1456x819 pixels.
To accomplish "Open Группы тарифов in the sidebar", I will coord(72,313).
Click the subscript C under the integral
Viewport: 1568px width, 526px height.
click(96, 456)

PROBLEM DESCRIPTION: Output all of the entries without altering a single word.

WRITTEN SOLUTION:
1456x819 pixels.
To accomplish "Open Группы тарифов in the sidebar", I will coord(72,313).
Click the subscript C under the integral
Viewport: 1568px width, 526px height.
click(96, 456)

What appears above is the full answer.